* _What needs to be done_
Return every line of the following data without any change.

* _Information given_

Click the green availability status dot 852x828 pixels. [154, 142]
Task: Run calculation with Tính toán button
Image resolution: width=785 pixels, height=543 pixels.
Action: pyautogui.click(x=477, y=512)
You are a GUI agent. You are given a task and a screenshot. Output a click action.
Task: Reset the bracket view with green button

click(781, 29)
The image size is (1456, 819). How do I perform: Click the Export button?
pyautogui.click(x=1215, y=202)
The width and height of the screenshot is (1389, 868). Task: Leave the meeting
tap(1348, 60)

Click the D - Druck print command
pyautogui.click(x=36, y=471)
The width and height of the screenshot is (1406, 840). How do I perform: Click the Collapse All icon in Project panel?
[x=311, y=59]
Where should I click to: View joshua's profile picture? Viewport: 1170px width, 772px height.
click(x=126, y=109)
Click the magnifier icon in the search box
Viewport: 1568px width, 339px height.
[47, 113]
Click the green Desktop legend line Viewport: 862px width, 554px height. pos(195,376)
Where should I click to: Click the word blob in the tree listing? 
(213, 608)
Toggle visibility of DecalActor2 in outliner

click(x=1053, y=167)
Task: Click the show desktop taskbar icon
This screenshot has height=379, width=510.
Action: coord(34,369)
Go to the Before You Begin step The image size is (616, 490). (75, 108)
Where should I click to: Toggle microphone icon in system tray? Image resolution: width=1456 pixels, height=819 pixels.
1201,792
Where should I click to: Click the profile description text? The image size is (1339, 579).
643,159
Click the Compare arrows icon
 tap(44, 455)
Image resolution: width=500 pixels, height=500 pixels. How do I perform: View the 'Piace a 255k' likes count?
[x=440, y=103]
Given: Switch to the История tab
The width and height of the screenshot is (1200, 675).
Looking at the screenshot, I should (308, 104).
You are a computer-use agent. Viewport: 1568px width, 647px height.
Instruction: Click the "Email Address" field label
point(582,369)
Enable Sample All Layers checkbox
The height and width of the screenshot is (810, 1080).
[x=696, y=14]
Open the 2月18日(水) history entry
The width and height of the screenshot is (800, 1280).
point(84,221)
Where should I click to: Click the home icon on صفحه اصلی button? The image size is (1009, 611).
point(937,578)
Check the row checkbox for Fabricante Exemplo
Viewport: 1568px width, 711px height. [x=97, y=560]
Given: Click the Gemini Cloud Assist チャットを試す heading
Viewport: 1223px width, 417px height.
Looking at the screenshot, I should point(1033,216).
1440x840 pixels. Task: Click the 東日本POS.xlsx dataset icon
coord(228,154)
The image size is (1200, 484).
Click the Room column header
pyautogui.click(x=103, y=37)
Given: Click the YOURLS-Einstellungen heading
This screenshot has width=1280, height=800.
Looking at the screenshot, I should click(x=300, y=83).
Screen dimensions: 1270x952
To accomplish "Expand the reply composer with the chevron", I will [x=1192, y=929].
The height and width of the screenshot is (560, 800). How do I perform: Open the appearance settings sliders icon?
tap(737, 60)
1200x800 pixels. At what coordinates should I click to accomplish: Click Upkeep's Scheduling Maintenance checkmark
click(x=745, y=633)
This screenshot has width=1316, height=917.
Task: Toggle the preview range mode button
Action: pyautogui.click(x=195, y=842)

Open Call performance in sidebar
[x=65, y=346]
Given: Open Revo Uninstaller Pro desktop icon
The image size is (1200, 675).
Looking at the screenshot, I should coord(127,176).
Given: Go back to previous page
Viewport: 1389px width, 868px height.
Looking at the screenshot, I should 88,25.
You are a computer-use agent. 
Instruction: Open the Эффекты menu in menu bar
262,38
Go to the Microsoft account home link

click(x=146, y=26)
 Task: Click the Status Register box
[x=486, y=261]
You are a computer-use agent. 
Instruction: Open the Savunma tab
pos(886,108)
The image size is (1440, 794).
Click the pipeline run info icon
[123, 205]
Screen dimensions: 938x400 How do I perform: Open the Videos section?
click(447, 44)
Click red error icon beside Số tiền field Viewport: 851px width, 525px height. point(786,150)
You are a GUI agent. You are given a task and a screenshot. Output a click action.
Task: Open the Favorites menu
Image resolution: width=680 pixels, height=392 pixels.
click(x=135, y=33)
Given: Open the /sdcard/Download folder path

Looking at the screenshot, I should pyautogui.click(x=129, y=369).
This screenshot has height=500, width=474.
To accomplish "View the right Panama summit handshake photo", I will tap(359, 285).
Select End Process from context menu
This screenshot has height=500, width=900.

* _Final result_
Click the green availability status dot 852x828 pixels. [154, 142]
Task: Run calculation with Tính toán button
Image resolution: width=785 pixels, height=543 pixels.
Action: pyautogui.click(x=477, y=512)
You are a GUI agent. You are given a task and a screenshot. Output a click action.
Task: Reset the bracket view with green button

click(781, 29)
The image size is (1456, 819). How do I perform: Click the Export button?
pyautogui.click(x=1215, y=202)
The width and height of the screenshot is (1389, 868). Task: Leave the meeting
tap(1348, 60)

Click the D - Druck print command
pyautogui.click(x=36, y=471)
The width and height of the screenshot is (1406, 840). How do I perform: Click the Collapse All icon in Project panel?
[x=311, y=59]
Where should I click to: View joshua's profile picture? Viewport: 1170px width, 772px height.
click(x=126, y=109)
Click the magnifier icon in the search box
Viewport: 1568px width, 339px height.
[47, 113]
Click the green Desktop legend line Viewport: 862px width, 554px height. pos(195,376)
Where should I click to: Click the word blob in the tree listing? 
(213, 608)
Toggle visibility of DecalActor2 in outliner

click(x=1053, y=167)
Task: Click the show desktop taskbar icon
This screenshot has height=379, width=510.
Action: coord(34,369)
Go to the Before You Begin step The image size is (616, 490). (75, 108)
Where should I click to: Toggle microphone icon in system tray? Image resolution: width=1456 pixels, height=819 pixels.
1201,792
Where should I click to: Click the profile description text? The image size is (1339, 579).
643,159
Click the Compare arrows icon
 tap(44, 455)
Image resolution: width=500 pixels, height=500 pixels. How do I perform: View the 'Piace a 255k' likes count?
[x=440, y=103]
Given: Switch to the История tab
The width and height of the screenshot is (1200, 675).
Looking at the screenshot, I should (308, 104).
You are a computer-use agent. Viewport: 1568px width, 647px height.
Instruction: Click the "Email Address" field label
point(582,369)
Enable Sample All Layers checkbox
The height and width of the screenshot is (810, 1080).
[x=696, y=14]
Open the 2月18日(水) history entry
The width and height of the screenshot is (800, 1280).
point(84,221)
Where should I click to: Click the home icon on صفحه اصلی button? The image size is (1009, 611).
point(937,578)
Check the row checkbox for Fabricante Exemplo
Viewport: 1568px width, 711px height. [x=97, y=560]
Given: Click the Gemini Cloud Assist チャットを試す heading
Viewport: 1223px width, 417px height.
Looking at the screenshot, I should point(1033,216).
1440x840 pixels. Task: Click the 東日本POS.xlsx dataset icon
coord(228,154)
The image size is (1200, 484).
Click the Room column header
pyautogui.click(x=103, y=37)
Given: Click the YOURLS-Einstellungen heading
This screenshot has width=1280, height=800.
Looking at the screenshot, I should click(x=300, y=83).
Screen dimensions: 1270x952
To accomplish "Expand the reply composer with the chevron", I will [x=1192, y=929].
The height and width of the screenshot is (560, 800). How do I perform: Open the appearance settings sliders icon?
tap(737, 60)
1200x800 pixels. At what coordinates should I click to accomplish: Click Upkeep's Scheduling Maintenance checkmark
click(x=745, y=633)
This screenshot has width=1316, height=917.
Task: Toggle the preview range mode button
Action: pyautogui.click(x=195, y=842)

Open Call performance in sidebar
[x=65, y=346]
Given: Open Revo Uninstaller Pro desktop icon
The image size is (1200, 675).
Looking at the screenshot, I should coord(127,176).
Given: Go back to previous page
Viewport: 1389px width, 868px height.
Looking at the screenshot, I should 88,25.
You are a computer-use agent. 
Instruction: Open the Эффекты menu in menu bar
262,38
Go to the Microsoft account home link

click(x=146, y=26)
 Task: Click the Status Register box
[x=486, y=261]
You are a computer-use agent. 
Instruction: Open the Savunma tab
pos(886,108)
The image size is (1440, 794).
Click the pipeline run info icon
[123, 205]
Screen dimensions: 938x400 How do I perform: Open the Videos section?
click(447, 44)
Click red error icon beside Số tiền field Viewport: 851px width, 525px height. point(786,150)
You are a GUI agent. You are given a task and a screenshot. Output a click action.
Task: Open the Favorites menu
Image resolution: width=680 pixels, height=392 pixels.
click(x=135, y=33)
Given: Open the /sdcard/Download folder path

Looking at the screenshot, I should pyautogui.click(x=129, y=369).
This screenshot has height=500, width=474.
To accomplish "View the right Panama summit handshake photo", I will tap(359, 285).
Select End Process from context menu
This screenshot has height=500, width=900.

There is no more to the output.